La stupidité ne se manifeste que lorsque les gens commencent à supposer que le taux de service - ce pourcentage - est d’une certaine manière corrélé avec la satisfaction du client ou la rentabilité de l’entreprise. Ce n’est pas le cas. Prenons l’exemple de la mode : pour faire de la place pour la nouvelle collection, l’entreprise doit liquider l’ancienne collection. Réduire les taux de service à zéro est nécessaire pour apporter de la nouveauté et satisfaire les clients.

En revanche, considérons l’aviation. Un avion de ligne typique comprend environ 300 000 pièces distinctes. Des dizaines de milliers de pièces doivent être inspectées et remplacées régulièrement. Si une seule pièce NO-GO n’est pas disponible, alors l’avion est immobilisé, causant des dommages économiques de plusieurs centaines de milliers d’euros par jour. Avoir des taux de service de 99% sur tous vos SKU ne signifie rien : seule la probabilité de ne pas immobiliser l’avion compte. C’est le maillon faible qui définit le nombre d’incidents AOG (avion au sol) que vous aurez. Le taux de service moyen est totalement insignifiant.

Des problèmes similaires dans tous les secteurs, pas seulement la mode et l’aviation. Une fois de plus, je laisse cela en exercice à cette audience. La logique élémentaire dicte que seuls les idiots poursuivraient les taux de service, et pourtant, nous voici, avec la plupart des entreprises faisant exactement cela, et leurs managers se demandant s’ils devraient investir dans des technologies d’optimisation des taux de service alimentées par l’IA.

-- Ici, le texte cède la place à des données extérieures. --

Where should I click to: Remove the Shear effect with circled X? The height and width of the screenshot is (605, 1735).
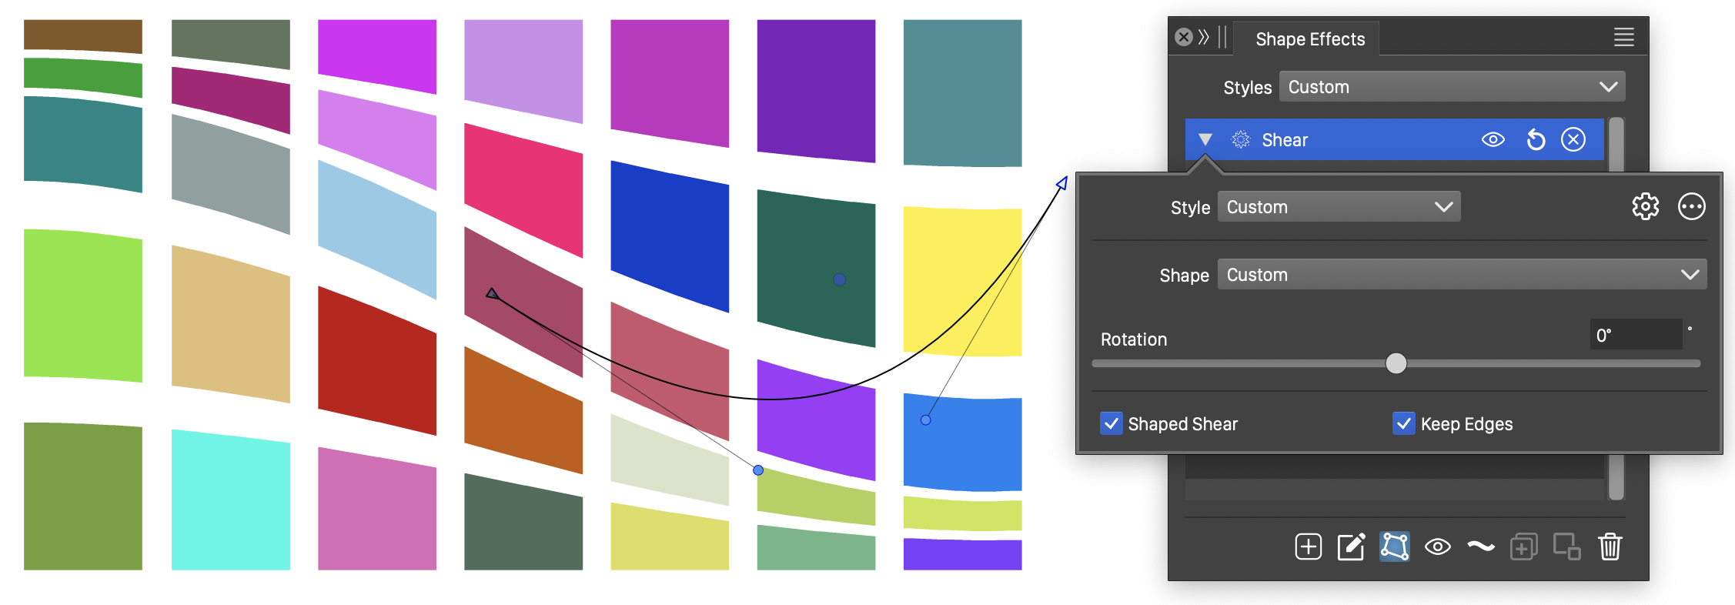pyautogui.click(x=1573, y=140)
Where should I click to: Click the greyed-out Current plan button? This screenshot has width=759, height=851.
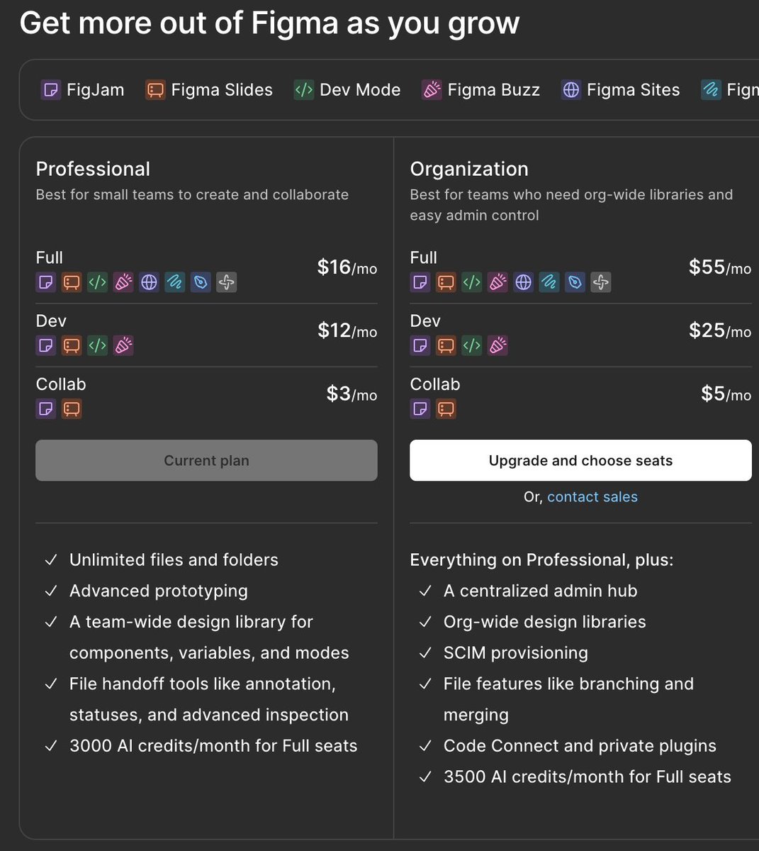click(x=206, y=460)
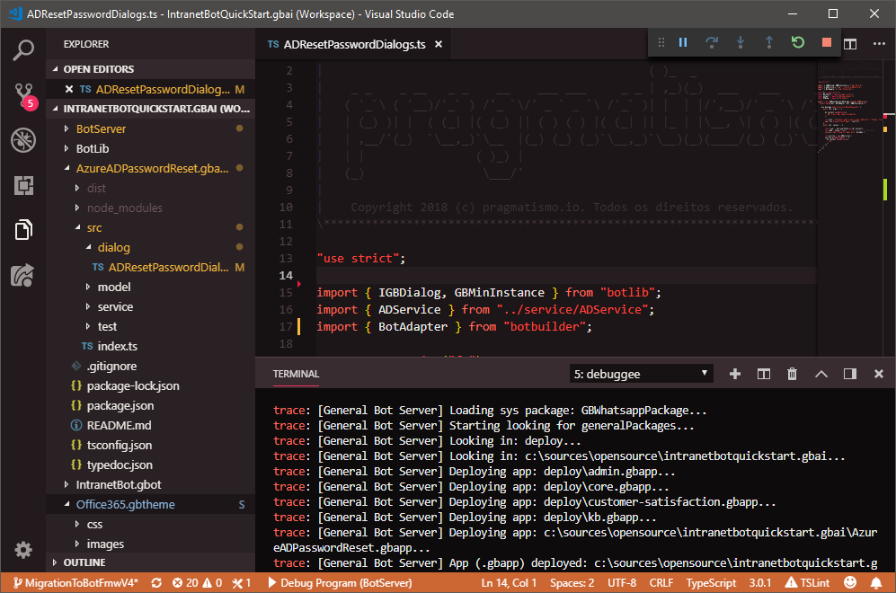Kill terminal using the trash icon
Viewport: 896px width, 593px height.
[x=792, y=374]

En conclusion, l’intelligence artificielle ne vous sauvera pas des théories bidon de la supply chain. Elle ne vous sauvera pas des consultants dont la seule compétence est le charisme et leur capacité à inspirer confiance. Elle ne vous sauvera pas des éditeurs de logiciels qui sont plus qu’heureux de vous vendre n’importe quelle folie qui est à la mode aujourd’hui.

Pour réussir avec l’intelligence artificielle, la stupidité naturelle doit d’abord être vaincue. Dans le grand schéma des choses, ma société, Lokad, ne réussira pas ; mais si nous pouvons faire une brèche dans le problème, en soulignant les idées les plus stupides et les plus populaires de la supply chain, comme je l’ai fait aujourd’hui, alors c’est déjà un pas vers la victoire.